Stored records:
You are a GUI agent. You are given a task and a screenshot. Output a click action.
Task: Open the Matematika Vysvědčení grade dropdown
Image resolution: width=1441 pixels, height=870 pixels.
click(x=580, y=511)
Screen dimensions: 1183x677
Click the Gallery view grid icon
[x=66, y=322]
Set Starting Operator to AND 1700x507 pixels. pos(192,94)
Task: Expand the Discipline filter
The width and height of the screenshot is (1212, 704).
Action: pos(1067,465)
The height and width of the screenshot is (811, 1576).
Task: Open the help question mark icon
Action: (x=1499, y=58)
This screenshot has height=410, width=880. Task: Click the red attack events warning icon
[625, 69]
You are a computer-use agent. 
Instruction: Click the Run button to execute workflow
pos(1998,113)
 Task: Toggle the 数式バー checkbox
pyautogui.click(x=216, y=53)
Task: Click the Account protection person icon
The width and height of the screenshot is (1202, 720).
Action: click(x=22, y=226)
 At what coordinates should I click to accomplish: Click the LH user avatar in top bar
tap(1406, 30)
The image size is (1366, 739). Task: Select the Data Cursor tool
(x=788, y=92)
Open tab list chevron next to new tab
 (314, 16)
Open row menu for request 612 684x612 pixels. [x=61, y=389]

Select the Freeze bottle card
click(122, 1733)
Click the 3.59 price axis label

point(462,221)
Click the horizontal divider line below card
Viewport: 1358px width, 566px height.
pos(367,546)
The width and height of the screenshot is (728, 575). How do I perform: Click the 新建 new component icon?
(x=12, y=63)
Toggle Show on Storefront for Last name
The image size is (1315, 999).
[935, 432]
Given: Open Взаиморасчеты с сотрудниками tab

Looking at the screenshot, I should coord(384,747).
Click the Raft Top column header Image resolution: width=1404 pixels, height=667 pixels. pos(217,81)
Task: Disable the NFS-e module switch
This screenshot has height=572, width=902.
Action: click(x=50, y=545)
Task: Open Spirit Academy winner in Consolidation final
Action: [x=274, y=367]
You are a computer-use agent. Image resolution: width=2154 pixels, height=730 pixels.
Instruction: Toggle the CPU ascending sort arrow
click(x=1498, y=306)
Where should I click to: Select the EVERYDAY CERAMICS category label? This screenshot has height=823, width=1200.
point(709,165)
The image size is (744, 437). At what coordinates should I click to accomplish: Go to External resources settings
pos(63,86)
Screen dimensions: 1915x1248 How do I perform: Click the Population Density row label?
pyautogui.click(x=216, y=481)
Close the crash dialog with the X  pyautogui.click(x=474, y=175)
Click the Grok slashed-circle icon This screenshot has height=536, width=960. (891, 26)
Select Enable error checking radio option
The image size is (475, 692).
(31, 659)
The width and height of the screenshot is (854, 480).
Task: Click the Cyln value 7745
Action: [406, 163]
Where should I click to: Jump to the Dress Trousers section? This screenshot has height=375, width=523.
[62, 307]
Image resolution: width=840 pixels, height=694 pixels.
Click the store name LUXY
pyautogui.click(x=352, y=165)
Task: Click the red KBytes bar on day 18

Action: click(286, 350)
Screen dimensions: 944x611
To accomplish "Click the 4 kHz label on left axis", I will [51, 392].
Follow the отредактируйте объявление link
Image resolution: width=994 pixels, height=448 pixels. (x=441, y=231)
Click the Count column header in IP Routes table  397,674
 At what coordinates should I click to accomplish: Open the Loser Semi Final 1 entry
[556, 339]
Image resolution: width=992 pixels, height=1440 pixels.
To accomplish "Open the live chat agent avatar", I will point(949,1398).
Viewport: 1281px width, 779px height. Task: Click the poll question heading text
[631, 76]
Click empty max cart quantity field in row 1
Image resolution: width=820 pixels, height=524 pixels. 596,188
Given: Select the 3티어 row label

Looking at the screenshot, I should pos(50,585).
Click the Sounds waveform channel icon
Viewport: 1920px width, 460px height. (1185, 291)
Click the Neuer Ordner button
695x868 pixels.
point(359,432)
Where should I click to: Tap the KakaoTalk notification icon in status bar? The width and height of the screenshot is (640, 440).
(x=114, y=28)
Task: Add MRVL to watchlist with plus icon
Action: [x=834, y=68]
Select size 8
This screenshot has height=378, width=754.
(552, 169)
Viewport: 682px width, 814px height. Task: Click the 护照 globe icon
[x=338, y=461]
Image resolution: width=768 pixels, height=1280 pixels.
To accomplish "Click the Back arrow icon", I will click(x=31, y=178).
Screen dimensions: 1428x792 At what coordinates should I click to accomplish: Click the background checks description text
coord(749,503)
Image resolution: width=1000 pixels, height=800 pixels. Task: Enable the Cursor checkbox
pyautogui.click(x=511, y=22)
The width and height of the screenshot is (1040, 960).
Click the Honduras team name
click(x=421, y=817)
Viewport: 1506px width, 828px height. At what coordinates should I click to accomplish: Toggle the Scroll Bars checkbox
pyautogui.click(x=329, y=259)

DIRECTIONS => Only lines holding the word "header" belong in the answer; copy all of them from the records.

WRITTEN ANSWER =>
Click the Raft Top column header Image resolution: width=1404 pixels, height=667 pixels. pos(217,81)
Click the Count column header in IP Routes table  397,674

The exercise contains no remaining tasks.